Despite balancing the first handful of songs between cuts from their earliest recordings and newer material, it wasn’t until Pixies got to popularly adored trunk song “Here Comes Your Man” — six tracks in — that the audience got to its feet and showed any real enthusiasm about the show. Granted, standing praise that welcomes concert sets is something of a rare event, but that the band was coming into town without the bassist and vocal harmony supplier to Black Francis’s caterwauling vocals couldn’t have boded well for the collective headspace the audience entered Massey Hall with. Maybe it was uneasiness over the elephant in (or missing from) the room that was bassist Paz Lenchantin (A Perfect Circle, Zwan) stationed at what would have been Deal’s mic; maybe fans were waiting for their drinks to take their effect; maybe they were just comfortable in those nicely cushioned seats their concert-going behinds were not accustomed to. But the band’s approach to the gig was fairly uncompromising.

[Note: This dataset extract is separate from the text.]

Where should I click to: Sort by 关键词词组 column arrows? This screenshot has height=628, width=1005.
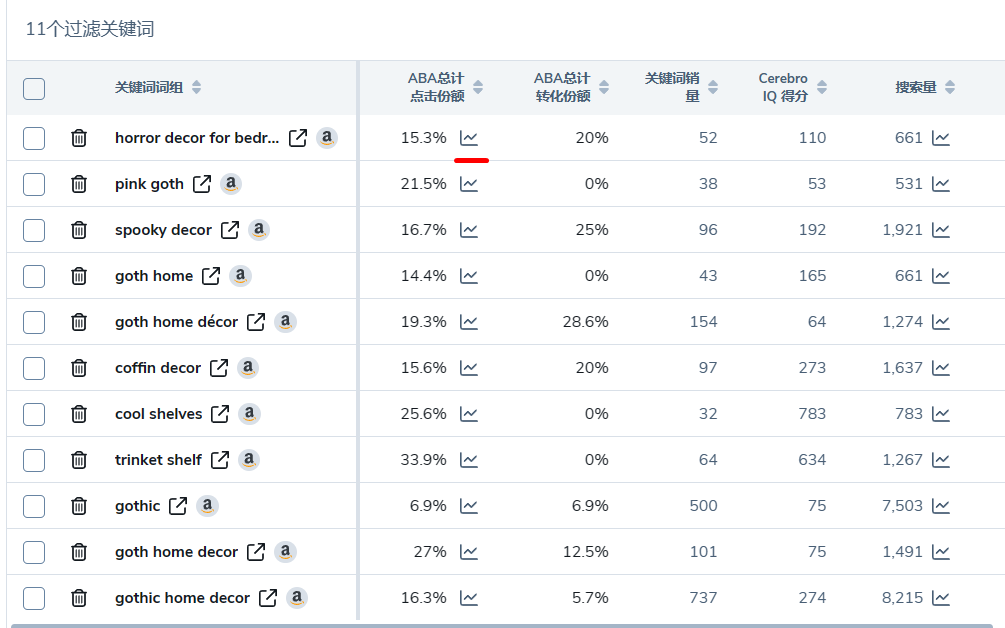point(196,88)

Even if it allowed fans to hear Surfer Rosa’s “Brick Is Red” and “Nimrod’s Son” from the Come On Pilgrim mini-LP early in the program, these songs didn’t come until after some confrontation. The concert kicked off with a gloomy, plodding “Silver Snail,” a track that remains so far unreleased even though Pixies have issued two four-track EPs since Deal’s sudden departure from the band in June last year. They followed that immediately thereafter with an interpretation of Peter Ivers’s “In Heaven (Lady in the Radiator Song), first recorded by the band for its first demo in 1987.

How the second of these proceedings could be read as confrontational requires some elucidation, but it comes down to the delivery: now a regular fixture of Pixies live shows, when the band started playing “In Heaven” live, Black Francis sung it; Kim Deal eventually took over those duties in concert upon the band’s reunion, but Francis has now reassumed lead vocal duties. This implies that even though Pixies favoured recruiting a bassist/singer that was also a woman to maintain the diversity (sonic and otherwise) that Deal once brought to the table, it doesn’t mean that the band will continue to exist or act as it did with Deal still participating, nor should we expect it to.

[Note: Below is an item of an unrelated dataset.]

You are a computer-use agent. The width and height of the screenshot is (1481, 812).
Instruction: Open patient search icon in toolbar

This wasn’t the only moment of the concert coloured with perceivable (misdirected?) audience contempt: when Pixies got to the uber-popular “Where Is My Mind?” they sped through it at an accelerated pace, effectually making a listener’s darling into an inaccessible experiment in fast-forwarding. Other bands like Dinosaur Jr. have applied similar methods to popular songs such as “Feel the Pain” and made it work, but when Pixies did it last night, it just came off as sloppy: Francis stumbled over lyrics and some key note progressions were botched or missed entirely. Beyond raising unanswered questions about artistic responsibility to their songs and the fans that loved them, it made some wonder at why the band bothered playing it at all.

Maybe it was a joke. It still received what was probably the loudest and longest sustained applause of the entire night.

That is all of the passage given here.